[Start Given records]

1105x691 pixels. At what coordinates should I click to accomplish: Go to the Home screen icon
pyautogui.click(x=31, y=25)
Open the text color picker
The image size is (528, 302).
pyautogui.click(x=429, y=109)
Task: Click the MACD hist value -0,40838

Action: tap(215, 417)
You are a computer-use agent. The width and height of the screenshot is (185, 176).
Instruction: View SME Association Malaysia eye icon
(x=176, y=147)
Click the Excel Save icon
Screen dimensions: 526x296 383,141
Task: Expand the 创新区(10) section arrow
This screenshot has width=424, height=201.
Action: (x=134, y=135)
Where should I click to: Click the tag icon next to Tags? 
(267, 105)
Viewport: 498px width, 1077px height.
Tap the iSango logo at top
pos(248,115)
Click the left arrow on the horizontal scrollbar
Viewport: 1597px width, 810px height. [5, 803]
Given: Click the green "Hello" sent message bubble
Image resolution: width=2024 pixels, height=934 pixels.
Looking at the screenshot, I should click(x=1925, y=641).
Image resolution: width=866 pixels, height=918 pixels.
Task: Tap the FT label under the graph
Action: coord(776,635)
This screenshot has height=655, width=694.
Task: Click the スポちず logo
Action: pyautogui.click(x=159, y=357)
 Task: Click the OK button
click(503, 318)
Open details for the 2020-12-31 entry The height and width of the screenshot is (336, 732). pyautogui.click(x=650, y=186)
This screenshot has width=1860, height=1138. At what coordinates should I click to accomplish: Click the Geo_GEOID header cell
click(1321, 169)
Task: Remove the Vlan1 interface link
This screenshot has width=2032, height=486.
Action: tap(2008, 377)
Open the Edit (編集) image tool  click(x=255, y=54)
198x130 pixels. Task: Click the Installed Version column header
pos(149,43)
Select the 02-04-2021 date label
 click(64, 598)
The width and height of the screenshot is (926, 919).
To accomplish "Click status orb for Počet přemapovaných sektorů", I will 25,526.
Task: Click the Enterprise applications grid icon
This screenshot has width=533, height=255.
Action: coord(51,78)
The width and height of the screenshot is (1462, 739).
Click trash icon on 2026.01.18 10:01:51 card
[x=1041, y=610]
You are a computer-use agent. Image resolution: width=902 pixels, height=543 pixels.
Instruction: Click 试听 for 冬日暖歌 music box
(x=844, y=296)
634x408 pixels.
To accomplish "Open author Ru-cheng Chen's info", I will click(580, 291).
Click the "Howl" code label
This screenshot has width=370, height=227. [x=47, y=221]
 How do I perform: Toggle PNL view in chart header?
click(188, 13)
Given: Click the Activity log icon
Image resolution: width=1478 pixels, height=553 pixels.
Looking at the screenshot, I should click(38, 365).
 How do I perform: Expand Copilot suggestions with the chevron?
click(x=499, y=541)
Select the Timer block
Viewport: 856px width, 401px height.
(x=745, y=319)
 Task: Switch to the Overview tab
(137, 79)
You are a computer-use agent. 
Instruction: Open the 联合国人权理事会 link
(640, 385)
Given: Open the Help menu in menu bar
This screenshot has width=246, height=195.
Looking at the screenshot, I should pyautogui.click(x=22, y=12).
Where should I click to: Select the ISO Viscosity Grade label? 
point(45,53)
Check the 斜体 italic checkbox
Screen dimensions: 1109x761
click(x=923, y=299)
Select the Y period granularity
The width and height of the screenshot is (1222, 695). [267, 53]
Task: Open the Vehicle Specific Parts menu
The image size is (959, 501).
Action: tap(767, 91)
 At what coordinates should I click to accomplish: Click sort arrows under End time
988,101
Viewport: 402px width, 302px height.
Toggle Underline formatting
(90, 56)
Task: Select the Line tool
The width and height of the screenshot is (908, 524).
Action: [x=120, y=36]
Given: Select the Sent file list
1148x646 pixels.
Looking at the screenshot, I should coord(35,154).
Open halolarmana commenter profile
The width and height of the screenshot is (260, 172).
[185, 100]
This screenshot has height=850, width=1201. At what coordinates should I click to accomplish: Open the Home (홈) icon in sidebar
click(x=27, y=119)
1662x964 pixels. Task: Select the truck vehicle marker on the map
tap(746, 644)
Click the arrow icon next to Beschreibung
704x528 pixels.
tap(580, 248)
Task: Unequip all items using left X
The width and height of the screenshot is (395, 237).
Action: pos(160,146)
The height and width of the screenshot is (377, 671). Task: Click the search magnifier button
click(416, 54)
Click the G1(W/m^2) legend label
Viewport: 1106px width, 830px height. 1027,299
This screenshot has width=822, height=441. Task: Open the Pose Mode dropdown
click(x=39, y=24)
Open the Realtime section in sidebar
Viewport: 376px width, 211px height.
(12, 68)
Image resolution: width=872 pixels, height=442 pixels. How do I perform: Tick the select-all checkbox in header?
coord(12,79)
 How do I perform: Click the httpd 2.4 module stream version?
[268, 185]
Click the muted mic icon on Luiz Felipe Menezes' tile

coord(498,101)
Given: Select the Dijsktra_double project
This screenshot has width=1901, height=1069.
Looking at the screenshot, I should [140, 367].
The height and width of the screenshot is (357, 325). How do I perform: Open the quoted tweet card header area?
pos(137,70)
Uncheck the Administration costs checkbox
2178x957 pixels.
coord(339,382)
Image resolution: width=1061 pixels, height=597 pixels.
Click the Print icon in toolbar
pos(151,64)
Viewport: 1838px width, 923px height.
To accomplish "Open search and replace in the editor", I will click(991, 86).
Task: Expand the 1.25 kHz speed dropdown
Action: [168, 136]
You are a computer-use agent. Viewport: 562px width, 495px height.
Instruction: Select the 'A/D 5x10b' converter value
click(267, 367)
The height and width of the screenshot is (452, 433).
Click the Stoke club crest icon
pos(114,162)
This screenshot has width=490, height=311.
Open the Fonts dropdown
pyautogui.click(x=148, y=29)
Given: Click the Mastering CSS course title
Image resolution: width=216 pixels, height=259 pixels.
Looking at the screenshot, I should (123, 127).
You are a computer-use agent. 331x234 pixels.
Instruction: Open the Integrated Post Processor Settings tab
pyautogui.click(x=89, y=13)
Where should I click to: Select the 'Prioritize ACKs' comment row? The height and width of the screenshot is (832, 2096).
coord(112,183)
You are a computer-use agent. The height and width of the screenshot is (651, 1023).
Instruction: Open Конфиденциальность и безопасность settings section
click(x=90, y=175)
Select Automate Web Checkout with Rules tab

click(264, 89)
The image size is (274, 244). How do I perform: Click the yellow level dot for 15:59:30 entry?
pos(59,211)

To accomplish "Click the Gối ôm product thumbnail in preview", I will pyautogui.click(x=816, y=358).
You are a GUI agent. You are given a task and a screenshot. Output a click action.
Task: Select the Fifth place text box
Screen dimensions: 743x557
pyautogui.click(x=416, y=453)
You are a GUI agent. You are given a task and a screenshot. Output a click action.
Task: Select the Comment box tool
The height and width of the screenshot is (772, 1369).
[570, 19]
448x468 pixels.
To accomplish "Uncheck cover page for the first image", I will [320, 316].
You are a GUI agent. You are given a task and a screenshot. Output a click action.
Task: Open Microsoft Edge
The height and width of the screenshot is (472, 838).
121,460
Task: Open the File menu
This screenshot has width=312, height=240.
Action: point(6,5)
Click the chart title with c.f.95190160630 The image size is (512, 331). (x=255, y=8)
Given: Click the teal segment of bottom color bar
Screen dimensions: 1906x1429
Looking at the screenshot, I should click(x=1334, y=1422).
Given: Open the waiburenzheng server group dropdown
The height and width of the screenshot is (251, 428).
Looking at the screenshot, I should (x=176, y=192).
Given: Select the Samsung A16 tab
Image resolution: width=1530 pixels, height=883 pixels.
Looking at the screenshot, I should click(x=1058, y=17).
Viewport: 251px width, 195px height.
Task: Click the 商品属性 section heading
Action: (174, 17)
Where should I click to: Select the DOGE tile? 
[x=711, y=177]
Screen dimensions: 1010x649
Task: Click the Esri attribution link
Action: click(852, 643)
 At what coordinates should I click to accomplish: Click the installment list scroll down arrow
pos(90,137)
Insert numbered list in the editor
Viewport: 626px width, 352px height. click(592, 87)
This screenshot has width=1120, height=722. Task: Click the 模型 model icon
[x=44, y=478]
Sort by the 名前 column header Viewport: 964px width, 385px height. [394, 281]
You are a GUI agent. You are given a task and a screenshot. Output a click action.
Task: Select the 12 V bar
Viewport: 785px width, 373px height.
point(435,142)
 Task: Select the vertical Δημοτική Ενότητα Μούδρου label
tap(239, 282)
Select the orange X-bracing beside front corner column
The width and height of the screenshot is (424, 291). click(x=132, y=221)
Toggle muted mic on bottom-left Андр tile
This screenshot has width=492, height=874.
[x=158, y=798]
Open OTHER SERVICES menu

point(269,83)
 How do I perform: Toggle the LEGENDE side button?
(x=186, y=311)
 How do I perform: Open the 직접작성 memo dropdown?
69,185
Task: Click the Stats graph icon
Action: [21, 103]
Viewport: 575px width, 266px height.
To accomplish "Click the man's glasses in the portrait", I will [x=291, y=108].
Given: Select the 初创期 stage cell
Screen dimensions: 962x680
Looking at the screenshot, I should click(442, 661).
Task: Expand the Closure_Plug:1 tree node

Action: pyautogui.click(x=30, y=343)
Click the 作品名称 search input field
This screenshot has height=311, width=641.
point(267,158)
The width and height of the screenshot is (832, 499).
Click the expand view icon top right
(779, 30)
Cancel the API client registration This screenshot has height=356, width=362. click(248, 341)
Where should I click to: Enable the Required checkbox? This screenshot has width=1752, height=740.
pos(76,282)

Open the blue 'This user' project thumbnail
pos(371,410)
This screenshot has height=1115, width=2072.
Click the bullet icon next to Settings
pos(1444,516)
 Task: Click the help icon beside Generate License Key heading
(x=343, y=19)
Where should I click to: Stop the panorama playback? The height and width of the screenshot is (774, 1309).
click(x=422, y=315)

[End Given records]

→ **What you should do**
Copy out the lines above word for word, beginning at the line that contains "Task: Click the help" and continuing through the last of the lines.

→ **Expected output**
 Task: Click the help icon beside Generate License Key heading
(x=343, y=19)
Where should I click to: Stop the panorama playback? The height and width of the screenshot is (774, 1309).
click(x=422, y=315)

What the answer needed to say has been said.